Rats, Paintball, and Breakdancing: Street Art in Bristol

Every January, the first-year fellows of the Winterthur Program and several students in MA and PhD programs from the University of Delaware take part in British Design History: a three-week course on design and material culture with one week at Winterthur and a two-week field study in Great Britain. Traveling to cities including London, Stoke-on-Trent, and Bath, the students have an opportunity to study American Material Culture within a greater global context. Students’ posts in this section are centered on their experiences in England or working with British objects in the Winterthur collection.

A black rat stenciled over white painted background on a building. The words “BLECK LE RAT” appear stenciled below.

One of Blek le Rat’s stencil works in Bristol.


Near the end of our time in England, students in the 2018 British Design History course participated in a street art walking tour of Bristol with artist Alex Tamasi. After days of closely examining objects of high design like rich silks and diamond-encrusted snuffboxes at the Victoria and Albert Museum, the handsomely gilded furniture at the Wallace Collection, and the (many!) ceramics produced in Stoke-on-Trent, this was something entirely new.

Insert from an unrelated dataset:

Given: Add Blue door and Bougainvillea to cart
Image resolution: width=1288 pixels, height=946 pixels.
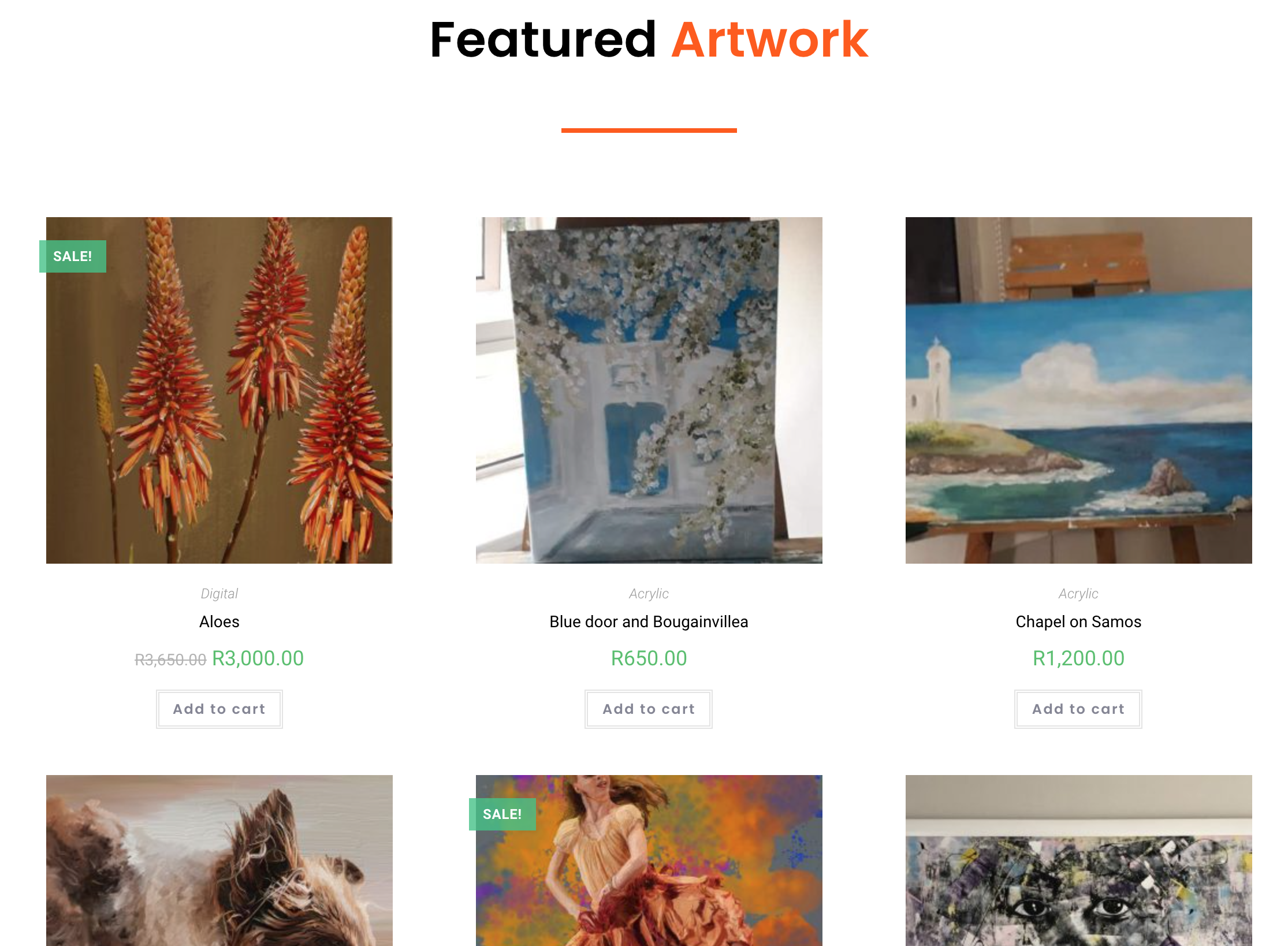Looking at the screenshot, I should pyautogui.click(x=649, y=709).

Photograph shows painting on the side of a building of two figures appear at an open window – a man looks into the distance as a woman in lingerie stands behind him. An additional figure hangs from the window with one arm. Blue splotches of paint are seen over the window and the side of the hanging figure.

Banksy’s Well-Hung Lover on Frogmore Street. The work was “tagged” by blue splotches from a paintball gun.


In fact, this was something rather bizarre: instead of looking at pristinely displayed objects within cases under museum lighting, we were outside, looking at stenciled art, the rough textures of buildings, graffiti, and peeling paint. Although the whole experience seemed at first out of sorts with the kinds of sites and objects we had seen, street art, I think, addresses and complicates the questions of design, imitation, and historic preservation undergirding our entire trip.

Two views of Polish artist M-City’s stencil work, 2012. Completed after 22 hours and 55 panels of stencil.


As Alex toured us around Bristol, he encouraged us to see street art not as defacement, but as a layer of the city’s urban fabric. For instance, observing M-City’s monumental work on Nelson Street graphically depicting Bristol’s industrial past allows for an appreciation of the time and careful consideration put into its design, the materials required to produce the image, the physicality of creating the work, and its message. Placed on a building, the artwork visibly represents and points to the underpinnings of its creation and support.

An image of Christ with a white loin-cloth performing a handstand on one hand. He salutes his audience with the other. The background is gold.

Breakdancing Jesus, Cosmo Sarson, 2014. This work is in the courtyard of The Canteen.


I found myself thinking about how street art occupies an unusual, almost liminal space within Bristol. Street art draws attention to the city’s identity as a palimpsest, literally built up and buttressed by various layers of history, time, artistic and architectural movements, and economic and political moments. By its very nature, street art is never static. Painted over, tagged by others (like in the case of Banksy’s work pictured above), and at times physically demolished along with its building, street art continually transforms and accrues new meaning.

Moose’s “reverse graffiti” on the side of the old police station in Bristol.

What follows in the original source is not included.